━━━━━ ENTRIES PROVIDED

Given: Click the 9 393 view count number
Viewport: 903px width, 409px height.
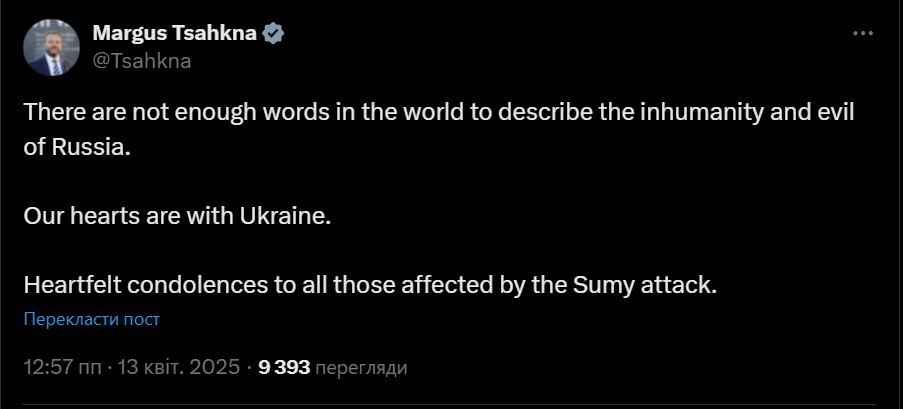Looking at the screenshot, I should click(283, 367).
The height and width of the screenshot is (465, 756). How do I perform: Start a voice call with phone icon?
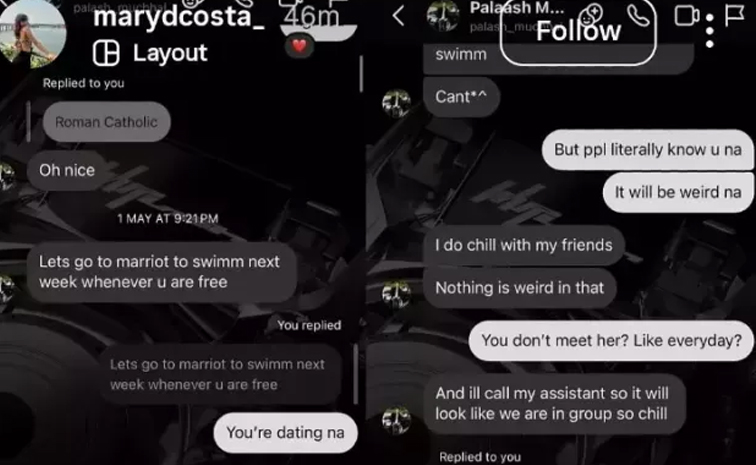click(x=639, y=14)
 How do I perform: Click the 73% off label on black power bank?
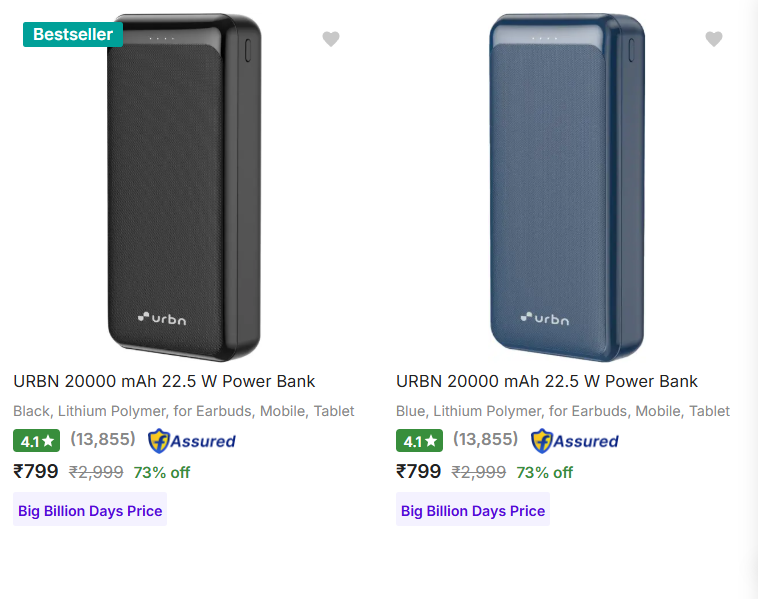pos(162,473)
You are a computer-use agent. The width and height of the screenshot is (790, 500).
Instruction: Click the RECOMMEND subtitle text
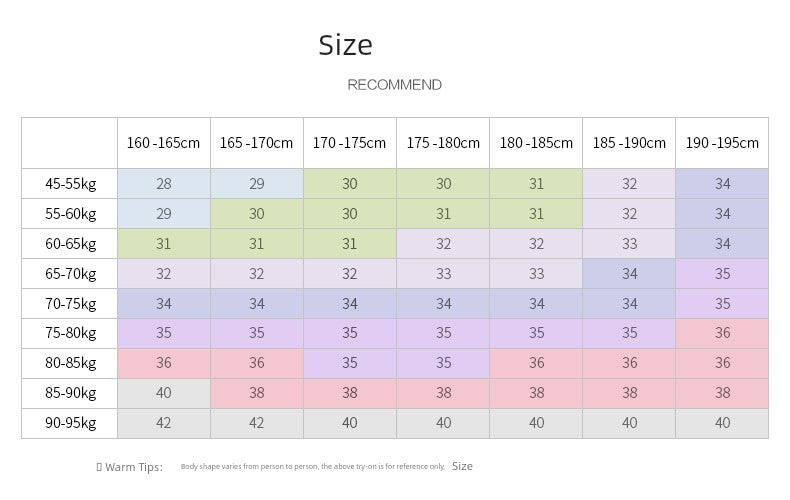[394, 85]
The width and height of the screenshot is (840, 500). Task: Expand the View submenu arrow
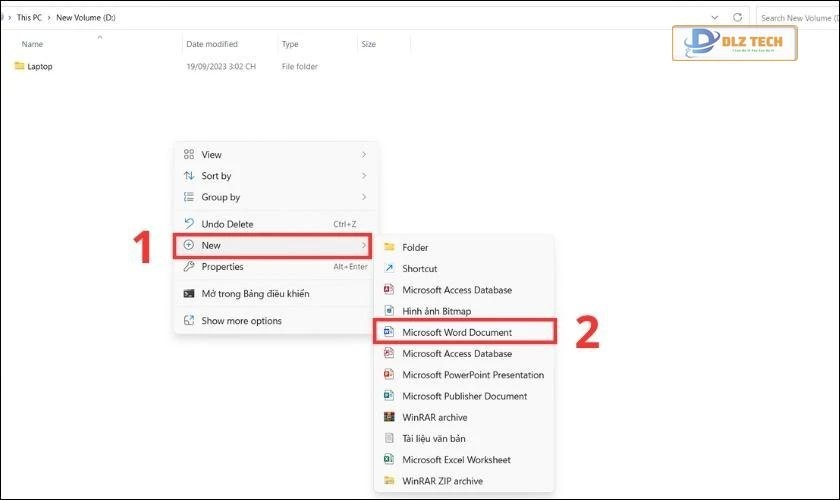tap(364, 155)
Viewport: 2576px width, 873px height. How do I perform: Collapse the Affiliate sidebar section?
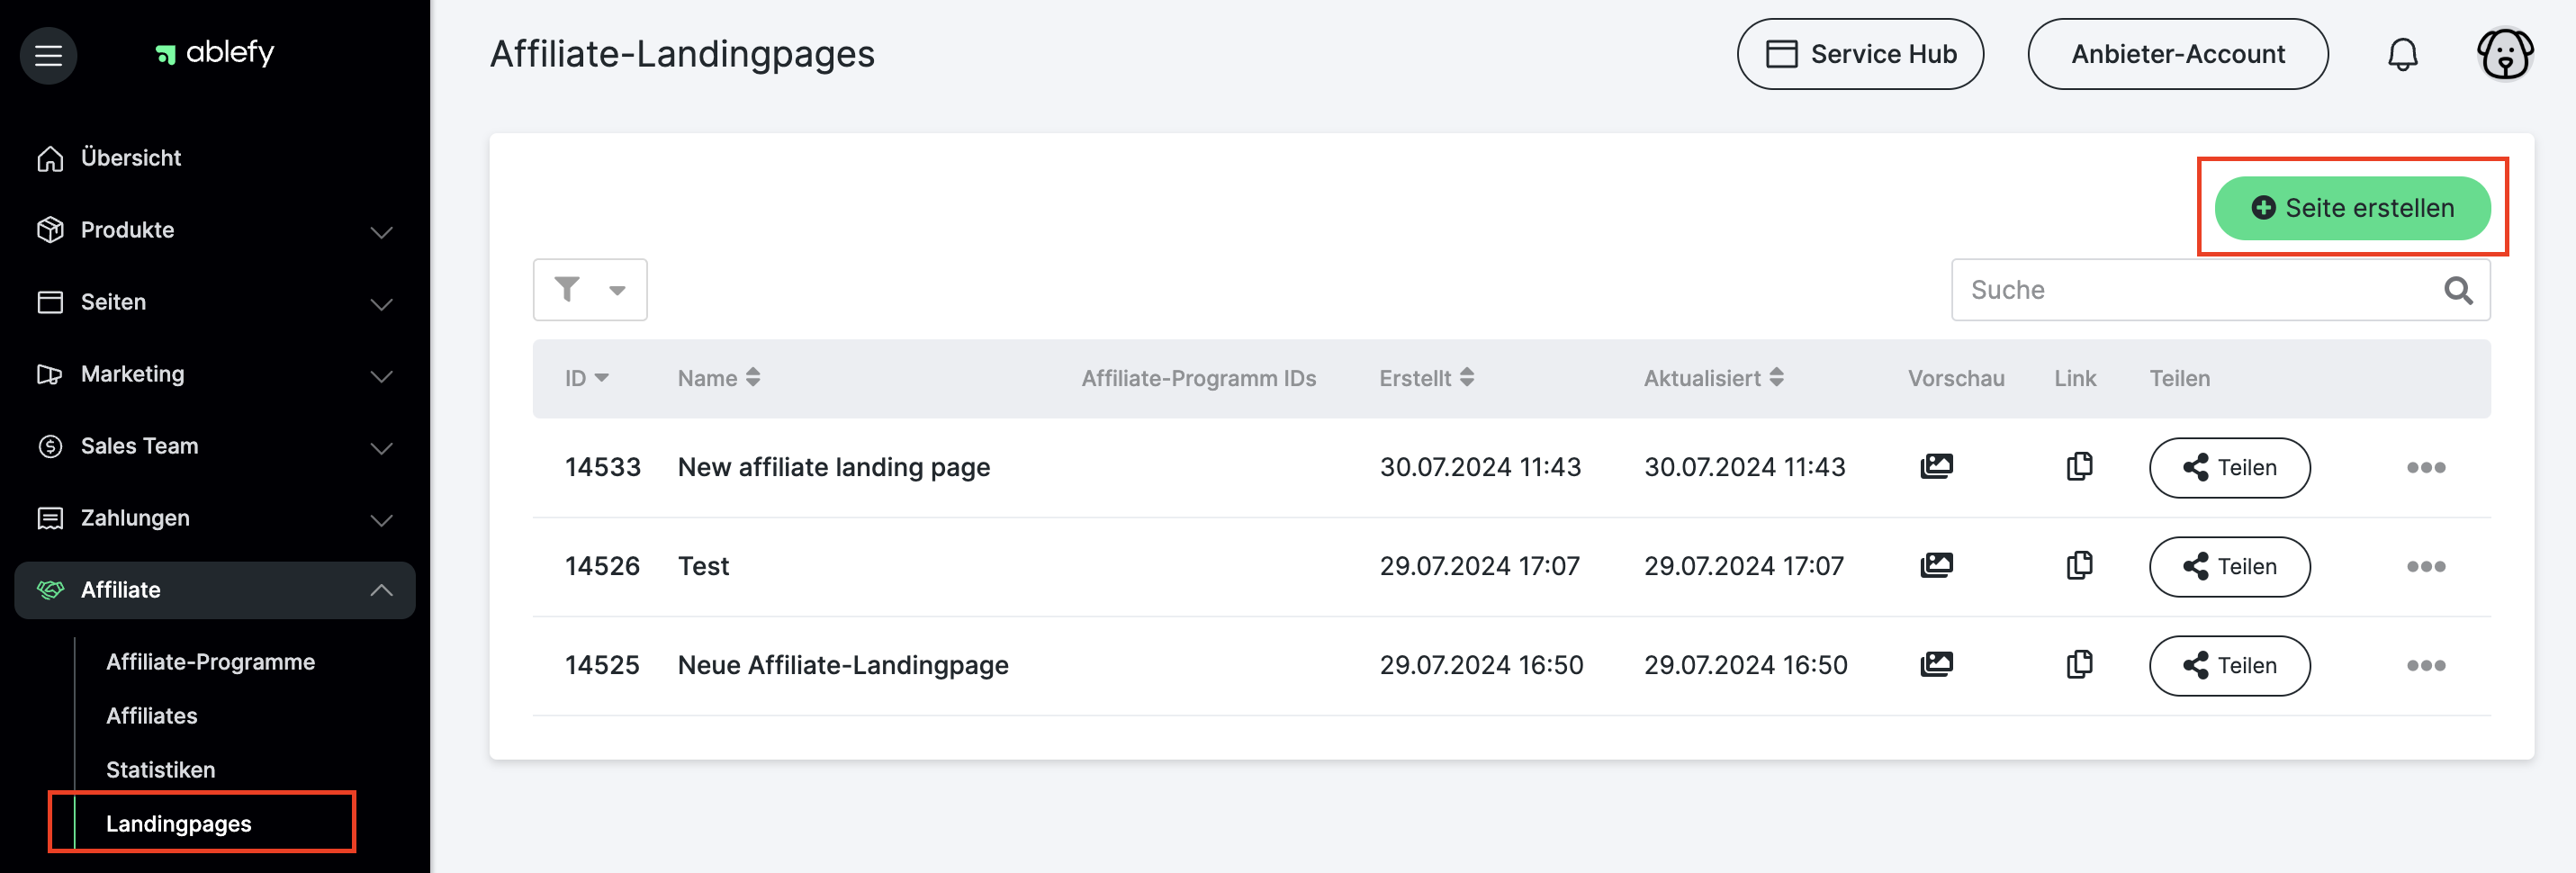[x=381, y=590]
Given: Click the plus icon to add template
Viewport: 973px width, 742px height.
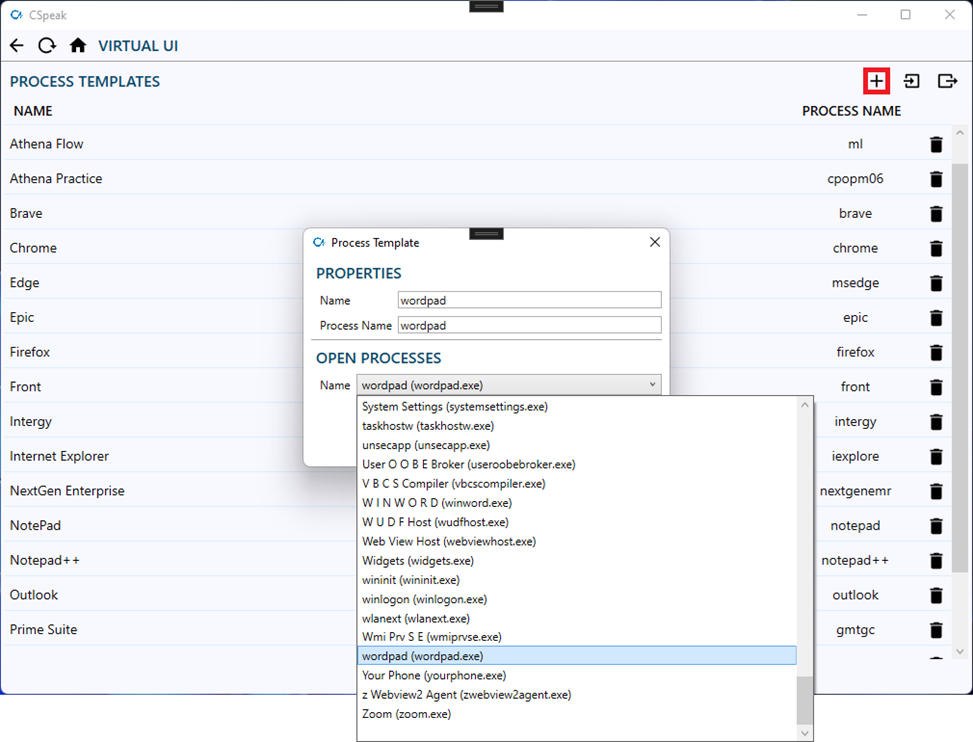Looking at the screenshot, I should [876, 81].
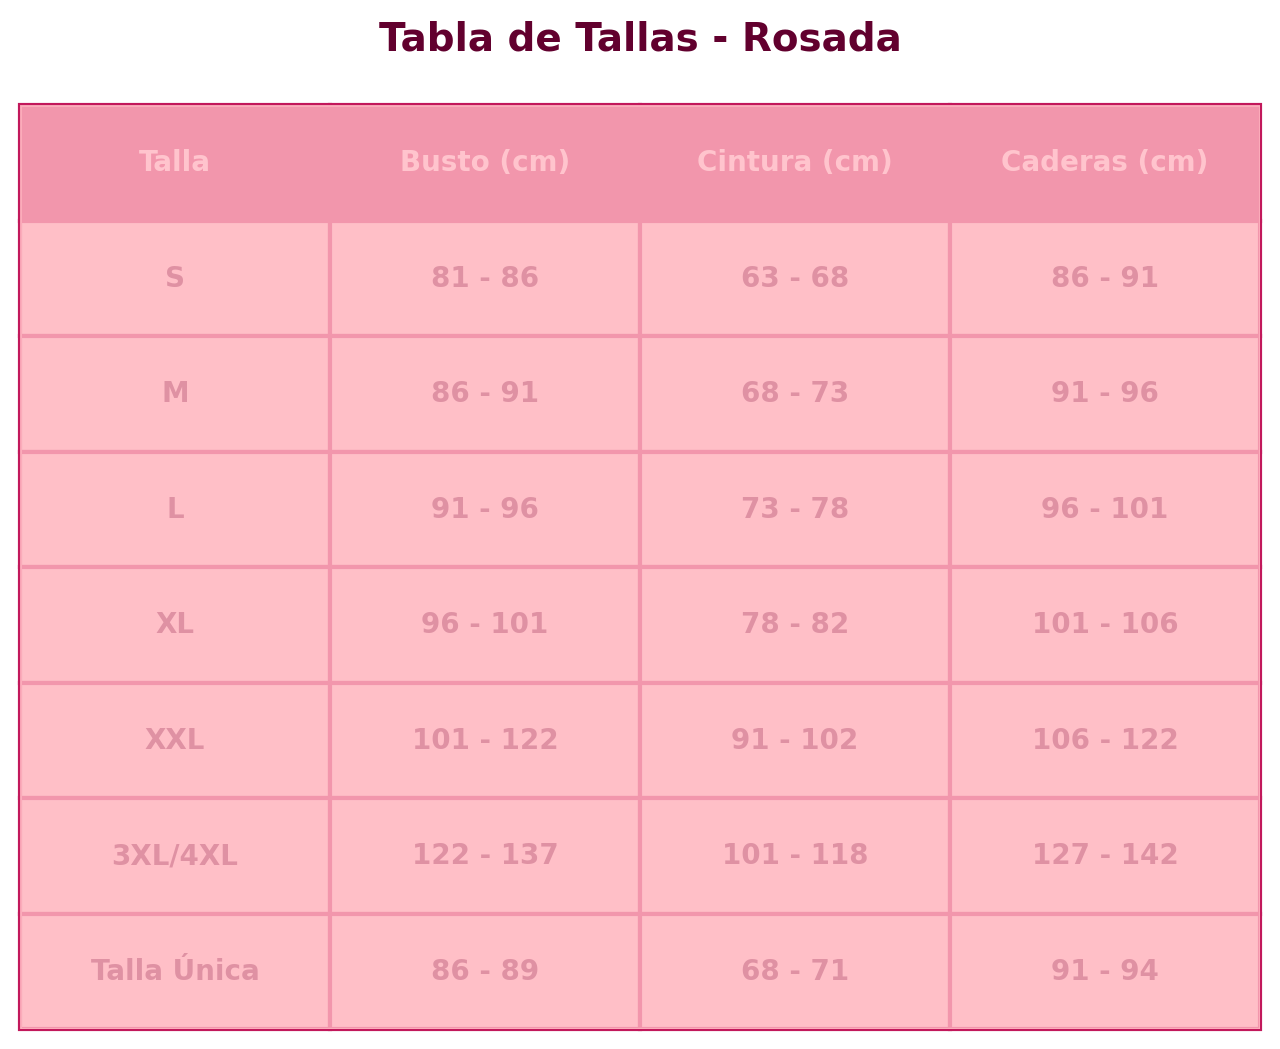Image resolution: width=1280 pixels, height=1049 pixels.
Task: Select the 'Talla' column header
Action: (x=175, y=162)
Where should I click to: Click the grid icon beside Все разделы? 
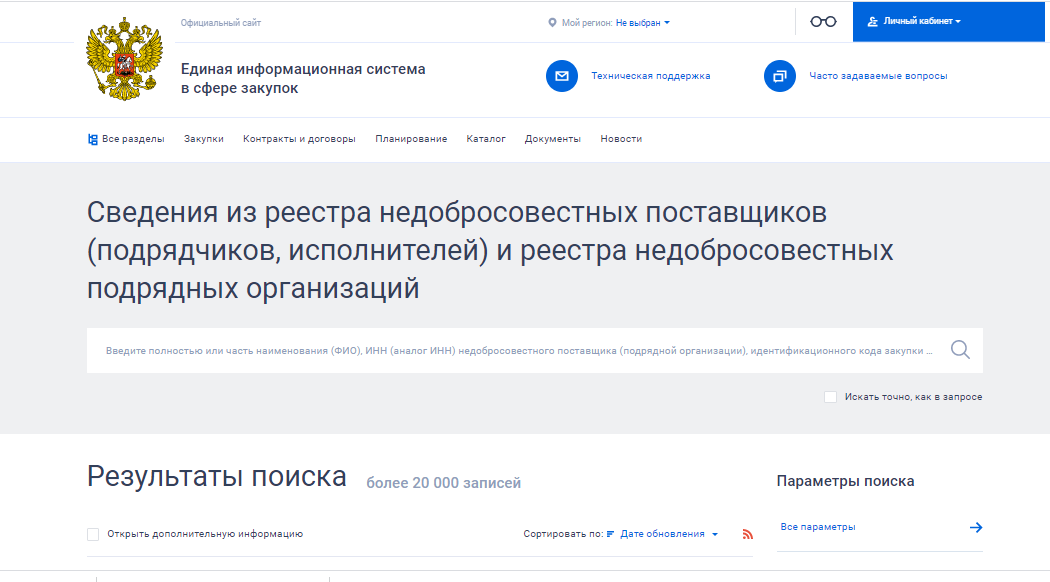[93, 138]
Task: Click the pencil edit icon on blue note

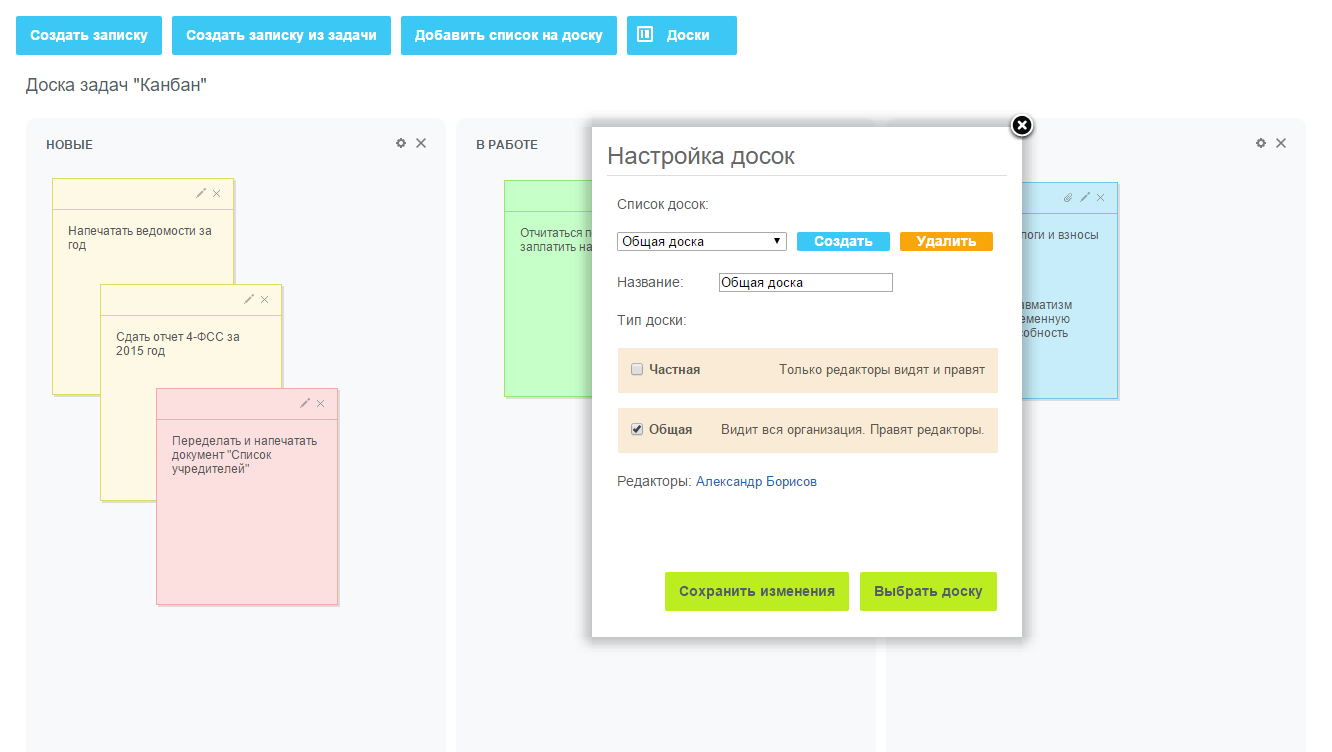Action: (1085, 197)
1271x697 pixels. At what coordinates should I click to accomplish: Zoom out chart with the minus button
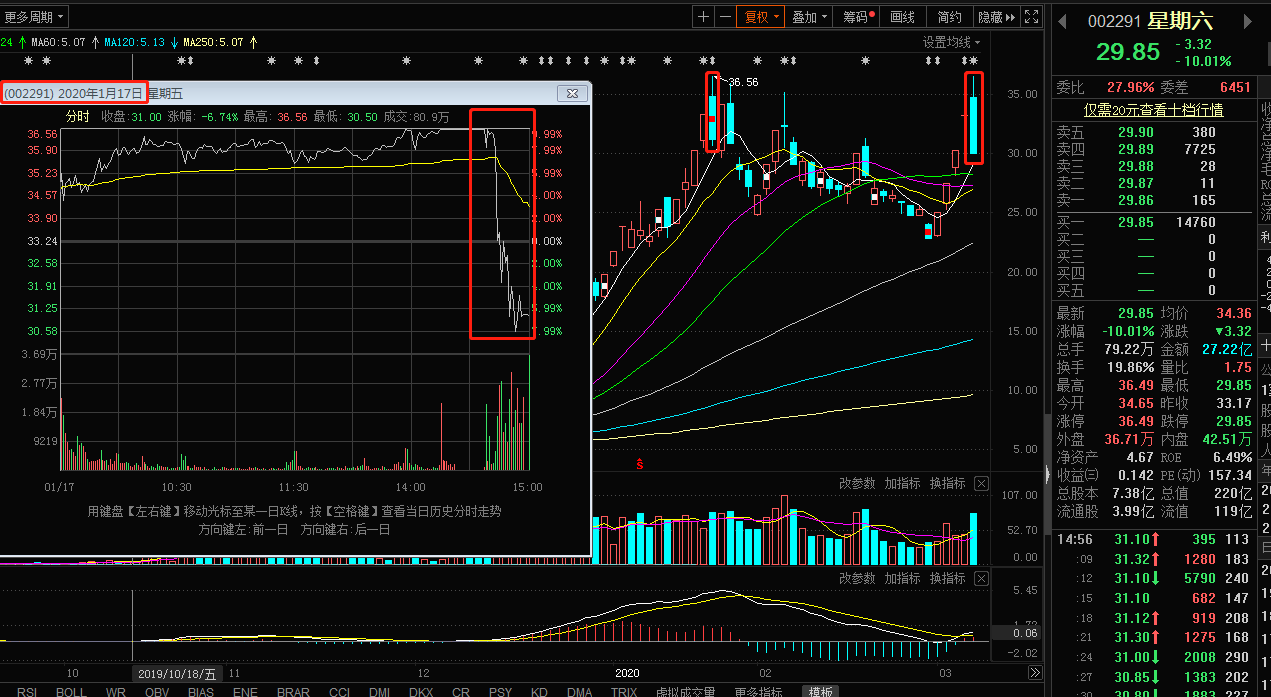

━━━━━━━━━━

§ TASK BRIEF
Your task is to write out, exactly and without pictures, only the lines from the one holding "The height and" to the last line of the data.

§ SOLUTION TO THIS PROBLEM
The height and width of the screenshot is (465, 756). How do I perform: Start a voice call with phone icon?
click(x=639, y=14)
 How do I perform: Click the 73% off label on black power bank?
pos(162,473)
You are a computer-use agent. The width and height of the screenshot is (790, 500).
Instruction: Click the RECOMMEND subtitle text
[394, 85]
The width and height of the screenshot is (840, 500). Task: Expand the View submenu arrow
tap(364, 155)
Viewport: 2576px width, 873px height. How do I perform: Collapse the Affiliate sidebar section?
[x=381, y=590]
Given: Click the plus icon to add template
Viewport: 973px width, 742px height.
Looking at the screenshot, I should [876, 81].
Image resolution: width=1280 pixels, height=1049 pixels.
Task: Select the 'Talla' column header
Action: (x=175, y=162)
Where should I click to: Click the grid icon beside Все разделы? 
[93, 138]
Task: Click the pencil edit icon on blue note

Action: (1085, 197)
1271x697 pixels. At what coordinates should I click to accomplish: Zoom out chart with the minus button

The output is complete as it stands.